SOURCE TEXT:
-- Begin --

Christians and Jews United for Israel is proud to join a growing number of nations, including Israel and the United States, a wide range of other political entities including a large number of state and local governments, and other like-minded organizations in adopting the working definition of antisemitism adopted by the International Holocaust Remembrance Alliance (IHRA) on May 26, 2016 in Bucharest.

According to the website of the IHRA:

The IHRA is the only intergovernmental organization mandated to focus solely on Holocaust-related issues, so with evidence that the scourge of antisemitism is once again on the rise, we resolved to take a leading role in combatting it. IHRA experts determined that in order to begin to address the problem of antisemitism, there must be clarity about what antisemitism is. 

The IHRA’s Committee on Antisemitism and Holocaust Denial worked to build international consensus around a non-legally binding working definition of antisemitism, which was subsequently adopted by the Plenary. By doing so, the IHRA set an example of responsible conduct for other international fora and provided an important tool with practical applicability for its Member Countries.

-- End --

TASK BRIEF: Reproduce everything in the passage about the IHRA working definition of antisemitism from "Christians and Jews" down to "about what antisemitism is.", word for word.

[Lines of data]
-- Begin --

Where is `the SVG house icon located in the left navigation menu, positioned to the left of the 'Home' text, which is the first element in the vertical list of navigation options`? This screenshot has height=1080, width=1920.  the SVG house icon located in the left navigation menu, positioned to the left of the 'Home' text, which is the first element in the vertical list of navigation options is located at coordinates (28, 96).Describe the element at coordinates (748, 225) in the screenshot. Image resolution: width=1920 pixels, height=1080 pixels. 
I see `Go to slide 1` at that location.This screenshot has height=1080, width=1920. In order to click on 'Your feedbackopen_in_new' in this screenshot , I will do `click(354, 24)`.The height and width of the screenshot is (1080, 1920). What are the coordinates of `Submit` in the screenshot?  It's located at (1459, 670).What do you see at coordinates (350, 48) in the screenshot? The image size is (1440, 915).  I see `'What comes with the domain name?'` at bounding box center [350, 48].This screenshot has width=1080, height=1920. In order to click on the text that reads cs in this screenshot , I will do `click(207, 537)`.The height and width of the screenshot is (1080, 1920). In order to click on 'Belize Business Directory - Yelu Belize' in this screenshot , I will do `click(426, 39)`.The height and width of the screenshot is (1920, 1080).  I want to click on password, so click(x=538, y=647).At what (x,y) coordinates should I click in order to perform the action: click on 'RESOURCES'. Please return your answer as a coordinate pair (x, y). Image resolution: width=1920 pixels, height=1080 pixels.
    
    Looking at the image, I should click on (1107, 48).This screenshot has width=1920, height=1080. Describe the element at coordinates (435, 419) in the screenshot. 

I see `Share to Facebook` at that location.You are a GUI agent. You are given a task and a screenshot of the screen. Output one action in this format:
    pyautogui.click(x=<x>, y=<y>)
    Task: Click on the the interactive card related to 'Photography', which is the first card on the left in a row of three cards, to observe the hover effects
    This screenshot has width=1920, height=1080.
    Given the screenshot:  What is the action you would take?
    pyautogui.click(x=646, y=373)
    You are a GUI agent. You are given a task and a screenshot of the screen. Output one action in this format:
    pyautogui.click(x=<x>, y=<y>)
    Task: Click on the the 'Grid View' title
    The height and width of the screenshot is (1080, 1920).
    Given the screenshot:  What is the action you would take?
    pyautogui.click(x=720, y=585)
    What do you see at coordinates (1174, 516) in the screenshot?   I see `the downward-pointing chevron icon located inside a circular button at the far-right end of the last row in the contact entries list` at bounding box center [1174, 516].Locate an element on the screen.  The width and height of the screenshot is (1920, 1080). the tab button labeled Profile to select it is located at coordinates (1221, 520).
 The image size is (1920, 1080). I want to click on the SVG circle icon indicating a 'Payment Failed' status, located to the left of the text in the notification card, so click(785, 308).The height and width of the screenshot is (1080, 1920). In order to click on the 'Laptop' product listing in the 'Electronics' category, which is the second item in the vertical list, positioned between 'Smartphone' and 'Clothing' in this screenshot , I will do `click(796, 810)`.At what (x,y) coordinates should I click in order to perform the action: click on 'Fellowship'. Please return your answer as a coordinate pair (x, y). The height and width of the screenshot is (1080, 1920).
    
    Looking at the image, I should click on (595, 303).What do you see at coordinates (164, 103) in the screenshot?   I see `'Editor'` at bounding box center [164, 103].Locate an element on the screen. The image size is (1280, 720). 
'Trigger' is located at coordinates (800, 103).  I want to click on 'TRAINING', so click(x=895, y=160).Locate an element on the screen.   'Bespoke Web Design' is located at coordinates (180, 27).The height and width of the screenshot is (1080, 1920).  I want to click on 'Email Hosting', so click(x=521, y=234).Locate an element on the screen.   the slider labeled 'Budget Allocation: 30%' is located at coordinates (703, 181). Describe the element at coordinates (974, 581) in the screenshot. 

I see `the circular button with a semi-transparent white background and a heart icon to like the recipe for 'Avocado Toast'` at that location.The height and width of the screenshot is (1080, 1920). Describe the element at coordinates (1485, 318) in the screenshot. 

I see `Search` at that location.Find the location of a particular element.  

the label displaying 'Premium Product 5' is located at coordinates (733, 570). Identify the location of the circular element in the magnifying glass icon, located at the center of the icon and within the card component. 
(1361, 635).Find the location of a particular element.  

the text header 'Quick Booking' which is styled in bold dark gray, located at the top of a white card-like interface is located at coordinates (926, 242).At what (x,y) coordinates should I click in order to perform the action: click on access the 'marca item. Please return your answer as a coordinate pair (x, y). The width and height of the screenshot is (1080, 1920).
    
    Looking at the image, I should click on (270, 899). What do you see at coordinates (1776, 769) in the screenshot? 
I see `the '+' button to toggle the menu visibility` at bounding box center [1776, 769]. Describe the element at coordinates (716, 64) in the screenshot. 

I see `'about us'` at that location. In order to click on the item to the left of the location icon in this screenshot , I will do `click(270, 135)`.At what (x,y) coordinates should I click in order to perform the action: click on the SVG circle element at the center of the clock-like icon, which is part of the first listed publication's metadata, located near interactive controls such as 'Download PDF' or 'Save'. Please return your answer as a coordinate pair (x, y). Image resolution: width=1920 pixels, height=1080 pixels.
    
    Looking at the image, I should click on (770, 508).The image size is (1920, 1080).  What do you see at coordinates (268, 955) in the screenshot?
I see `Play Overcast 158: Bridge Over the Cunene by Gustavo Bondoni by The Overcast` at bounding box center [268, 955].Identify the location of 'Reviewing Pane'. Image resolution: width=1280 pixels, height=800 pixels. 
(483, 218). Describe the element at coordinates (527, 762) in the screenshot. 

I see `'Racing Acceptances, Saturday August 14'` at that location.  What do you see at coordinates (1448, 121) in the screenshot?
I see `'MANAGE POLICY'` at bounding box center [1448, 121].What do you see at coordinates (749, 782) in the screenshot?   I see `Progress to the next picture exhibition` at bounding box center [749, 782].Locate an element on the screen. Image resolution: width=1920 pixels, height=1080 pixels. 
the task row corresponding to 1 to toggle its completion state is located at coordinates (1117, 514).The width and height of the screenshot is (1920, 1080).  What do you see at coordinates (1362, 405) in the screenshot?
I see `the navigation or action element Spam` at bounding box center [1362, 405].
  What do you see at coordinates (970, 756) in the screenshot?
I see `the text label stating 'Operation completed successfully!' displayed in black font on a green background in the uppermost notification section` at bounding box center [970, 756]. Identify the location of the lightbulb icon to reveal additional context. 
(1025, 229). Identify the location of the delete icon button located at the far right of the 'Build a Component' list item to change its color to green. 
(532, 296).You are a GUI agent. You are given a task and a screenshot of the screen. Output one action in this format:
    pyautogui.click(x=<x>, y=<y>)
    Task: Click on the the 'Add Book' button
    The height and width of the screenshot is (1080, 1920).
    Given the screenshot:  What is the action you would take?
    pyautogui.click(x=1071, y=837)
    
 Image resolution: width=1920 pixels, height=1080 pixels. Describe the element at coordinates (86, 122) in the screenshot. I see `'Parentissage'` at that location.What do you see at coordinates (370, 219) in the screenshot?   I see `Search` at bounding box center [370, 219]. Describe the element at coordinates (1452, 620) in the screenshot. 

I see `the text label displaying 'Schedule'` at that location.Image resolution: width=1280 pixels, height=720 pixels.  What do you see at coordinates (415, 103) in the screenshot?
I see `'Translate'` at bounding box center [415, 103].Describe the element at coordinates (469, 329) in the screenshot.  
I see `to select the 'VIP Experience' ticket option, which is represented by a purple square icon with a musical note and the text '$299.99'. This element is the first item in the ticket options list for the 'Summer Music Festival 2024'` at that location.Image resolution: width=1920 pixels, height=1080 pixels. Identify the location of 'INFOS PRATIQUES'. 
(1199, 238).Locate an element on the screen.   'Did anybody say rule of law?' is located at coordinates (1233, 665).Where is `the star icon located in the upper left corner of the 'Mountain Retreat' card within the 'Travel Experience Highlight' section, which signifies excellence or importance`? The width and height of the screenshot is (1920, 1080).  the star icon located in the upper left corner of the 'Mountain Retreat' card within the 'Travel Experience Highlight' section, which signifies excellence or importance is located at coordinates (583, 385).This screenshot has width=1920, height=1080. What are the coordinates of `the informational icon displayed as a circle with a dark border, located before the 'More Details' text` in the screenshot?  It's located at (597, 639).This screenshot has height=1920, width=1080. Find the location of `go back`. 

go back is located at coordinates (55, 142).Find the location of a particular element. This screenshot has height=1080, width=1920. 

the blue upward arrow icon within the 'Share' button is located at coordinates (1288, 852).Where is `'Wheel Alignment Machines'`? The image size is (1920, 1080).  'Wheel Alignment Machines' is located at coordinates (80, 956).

-- End --

EXERCISE SOLUTION:
Christians and Jews United for Israel is proud to join a growing number of nations, including Israel and the United States, a wide range of other political entities including a large number of state and local governments, and other like-minded organizations in adopting the working definition of antisemitism adopted by the International Holocaust Remembrance Alliance (IHRA) on May 26, 2016 in Bucharest.

According to the website of the IHRA:

The IHRA is the only intergovernmental organization mandated to focus solely on Holocaust-related issues, so with evidence that the scourge of antisemitism is once again on the rise, we resolved to take a leading role in combatting it. IHRA experts determined that in order to begin to address the problem of antisemitism, there must be clarity about what antisemitism is.